BEGIN Document text

This is an installment of our “Community Member Spotlight” series, in which we invite our customers to share their work, spotlight their success, and inspire others with new ways to use technology to solve problems.
In this edition, Per Grapatin, Vice-President of Engineering at
About the Company & Team
I’m Per Grapatin, Vice President of Engineering at Glooko, a diabetes platform used by over 1M patients for glucose monitoring and chronic condition tracking. We simplify diabetes care, integrate with EHR workflows, and deliver measurable health outcomes.
Glooko ingests over 100M new data points every day, primarily timestamped measurements and patient events, to power real-time dashboards and analytics for patients and healthcare providers. Older devices collect glucose values every 5 minutes, newer ones every minute. To meet local data residency requirements, we utilize regional data centers in Germany, Ireland, Canada, and the U.S. for storage and analytics.
The Challenge: Scaling time-series workloads with existing infrastructure
Real-time time-series workloads force ugly cost/performance trade-offs. You can buy your way out of performance bottlenecks, but it gets expensive fast. At Glooko, we hit the point where scaling our existing setup to keep up with rising demand just wasn’t worth the cost.
- Sluggish ingestion: 74B+ total CGM records and 100M+ new readings per day were pushing our document database to its limits.
- Data bloat: Existing document database cluster had grown to 30 TB, largely due to index overhead.
- Slow queries: 14-day and 90-day rollups were too slow for clinicians, and performance worsened as data grew.
- No retention policies: Every new measurement was stored permanently, further driving up costs and footprint.

END Document text
BEGIN Dataset excerpts

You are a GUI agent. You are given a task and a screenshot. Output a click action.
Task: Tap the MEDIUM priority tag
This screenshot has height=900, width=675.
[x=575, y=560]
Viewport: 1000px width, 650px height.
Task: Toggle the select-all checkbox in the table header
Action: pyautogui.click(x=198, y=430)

END Dataset excerpts

Prompt 1:
According to the Glooko spotlight, why does Glooko store and analyze its data in regional data centers in several countries?
Prompt 2:
In the Glooko spotlight, rewrite the stretch from "Glooko ingests over" through "to its limits.", replacing "regional data centers" with "regional cloud facilities".
Prompt 3:
List the labeled problems that the Glooko spotlight gives in its bulleted list of challenges with its existing setup.

Exercise answer 1:
Glooko uses regional data centers in Germany, Ireland, Canada, and the U.S. to meet local data residency requirements.

Exercise answer 2:
Glooko ingests over 100M new data points every day, primarily timestamped measurements and patient events, to power real-time dashboards and analytics for patients and healthcare providers. Older devices collect glucose values every 5 minutes, newer ones every minute. To meet local data residency requirements, we utilize regional cloud facilities in Germany, Ireland, Canada, and the U.S. for storage and analytics.
The Challenge: Scaling time-series workloads with existing infrastructure
Real-time time-series workloads force ugly cost/performance trade-offs. You can buy your way out of performance bottlenecks, but it gets expensive fast. At Glooko, we hit the point where scaling our existing setup to keep up with rising demand just wasn’t worth the cost.
- Sluggish ingestion: 74B+ total CGM records and 100M+ new readings per day were pushing our document database to its limits.

Exercise answer 3:
- Sluggish ingestion
- Data bloat
- Slow queries
- No retention policies